Blocking 4G video on wireless networks is also very much a network congestion management thing. 2011 is a long time ago when it comes to wireless development, people pushing video over the network at that point were literally killing regular network availability for everyone else. Good network management says deal with the issue. This will be a recurring theme going forward, wireless has limits.

” “I’m authorized to state from my client today that but for these rules we would be exploring those types of arrangements.””

In a free and open market, companies looking to innovate do exactly that. Your paragraph, more than anything, explains why Net Neutrality wasn’t good for consumers in all ways.

PaulT (profile) says:

Re: Re: Re: Fake News

“Blocking of Bittorrent and such was at the time in no small part a network congestion issue.”

That was the excuse they used, sure. Plenty of evidence to suggest they were just being pressured by their content-owning arms to “do something”, though.

“At peak, torrent was well over 50% of the traffic on a network”

As Netflix often is right now. Hmmm… you just supported removing blocks on them doing the same thing to them, didn’t you?

“driving up network congestion to a point that other customers were getting slow service”

Again, that was the excuse used, but there’s plenty of evidence that what really happened is that their lack of investment caught up with them and they were surprised by the first widespread popular use of the bandwidth they advertised was available. That usage is only going to go up, and they’ve been forced to invest by traffic that they can’t block or shape eith the same excuses – until now.

You really do swallow corporation excuses whole, while picking apart even the simplest real life explanation by others, don’t you?

“In a free and open market, companies looking to innovate do exactly that”

Shame you have no such thing in the US, then, isn’t it?

PaulT (profile) says:

Re: Fake News

“All the Liberal fear mongering. “

This is an issue that is (or at least should be) bipartisan. I’m sorry you got fooled by the propaganda telling you otherwise. Let me guess – you get all your news from corporations who benefit directly from NN being removed?

“FCC and FTC will monitor companies”

Would that be the same FCC who just handed control of the internet over to those corporations, and the same FTC whose leadership say they won’t be able to do much about it? Yeah…

“Don’t fear something that hasn’t happened yet”

Newflash – the things that concerned people already happened, Title II and NN rules were the reaction to stop those things.

tec says:

“Blocking of Bittorrent and such was at the time in no small part a network congestion issue.”

Keep in mind the severely oversubscribed plant they were trying to keep afloat. More bandwidth was readily available and you can’t say that High Speed ISPs weren’t making enough profit.

“At peak, torrent was well over 50% of the traffic on a network”

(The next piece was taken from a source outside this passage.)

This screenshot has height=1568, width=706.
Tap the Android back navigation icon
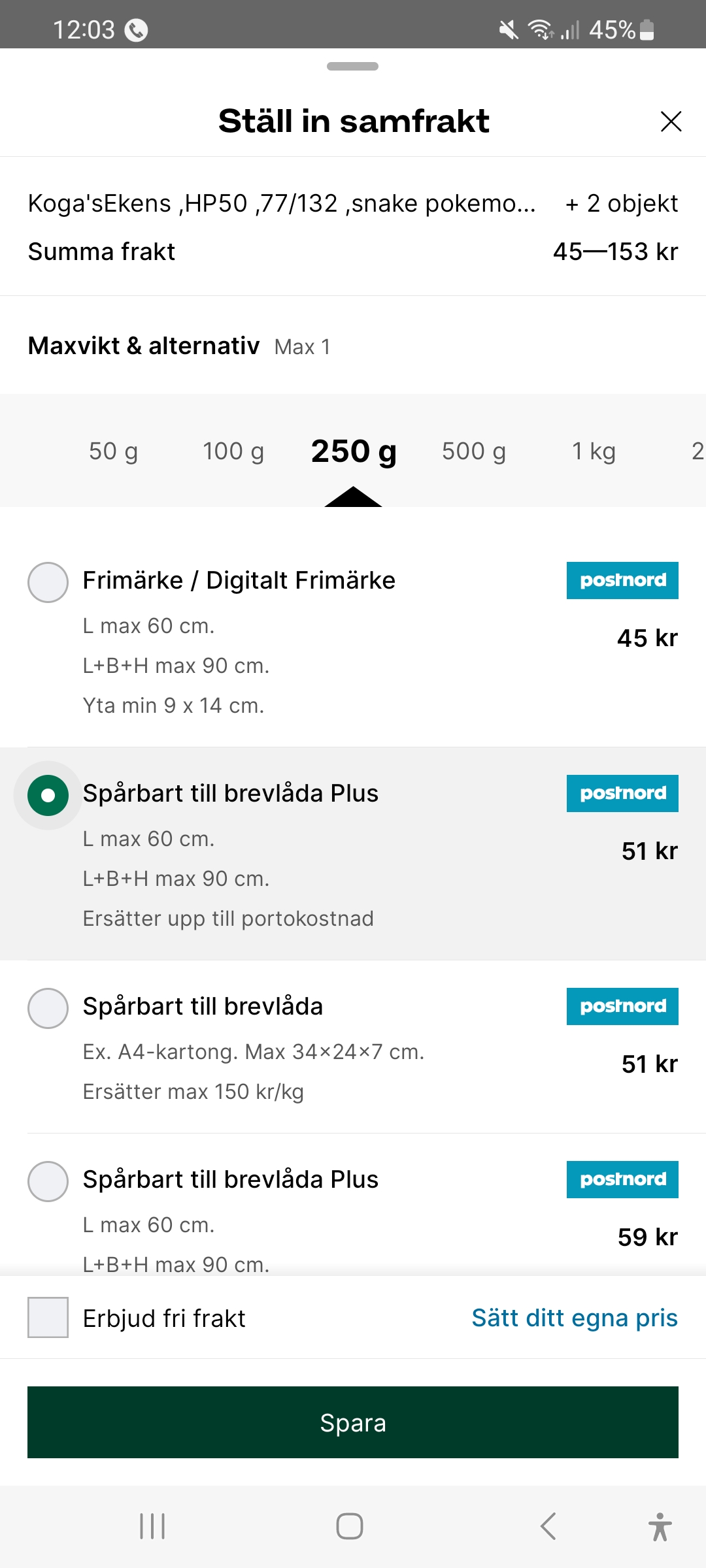tap(548, 1526)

I’d like to see your source for that info. I’ve worked on the backend for high speed ISPs for the last 20+ years (well, started out with Prodigy Classic (dialup-not HSD), then Prodigy internet (dialup), then Charter Cable Modem, and onto FTTU where I am now). The point being, it was gross oversubscription that was causing the peak hour congestion. Overly optimistic “guestimates” as to how much bandwidth would be used. We ran an entire city with standard 3mbps cable modem service on a 45mbps pipe….for MONTHS! You do the math. So to keep from looking ridiculous, they took a common enemy (the dirty pirates) and blamed it all on them. Show me proof of your 50% claim and I’ll listen.

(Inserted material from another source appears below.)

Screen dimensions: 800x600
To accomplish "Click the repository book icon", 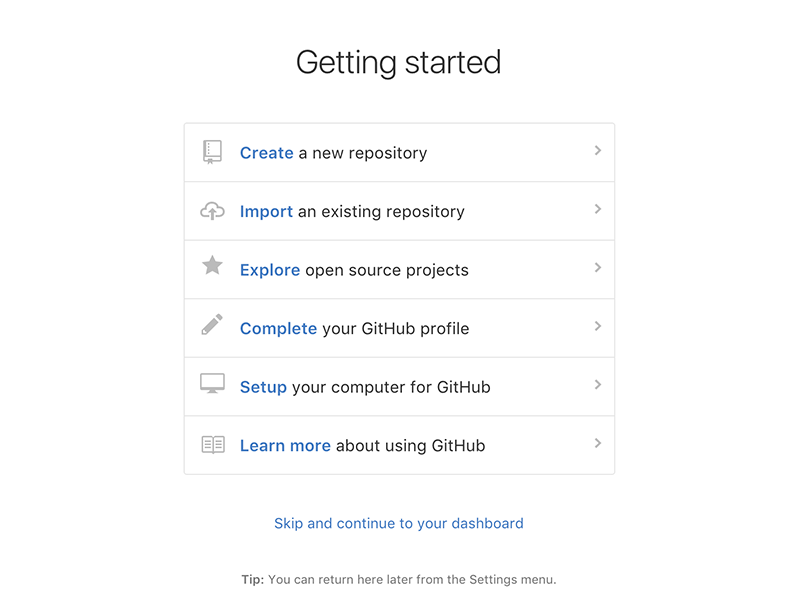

The Wanderer (profile) says:

Re: Not Neutrality

My name was present on pro-repeal comments several times as well (something like 3 to 6, I forget exactly), but none of them were with addresses – or, I think, even addresses in states – where I’ve ever lived, so I didn’t try to report that as a fraudulent use of my identity.

I could believe that those pro-repeal comments are faked, but I’m not convinced that they’re necessarily impersonating me; I’d think it would be at least as likely that at least one of these people really did/does exist with that name at that address, and that it is that person whose identity was fraudulently used to post the comment.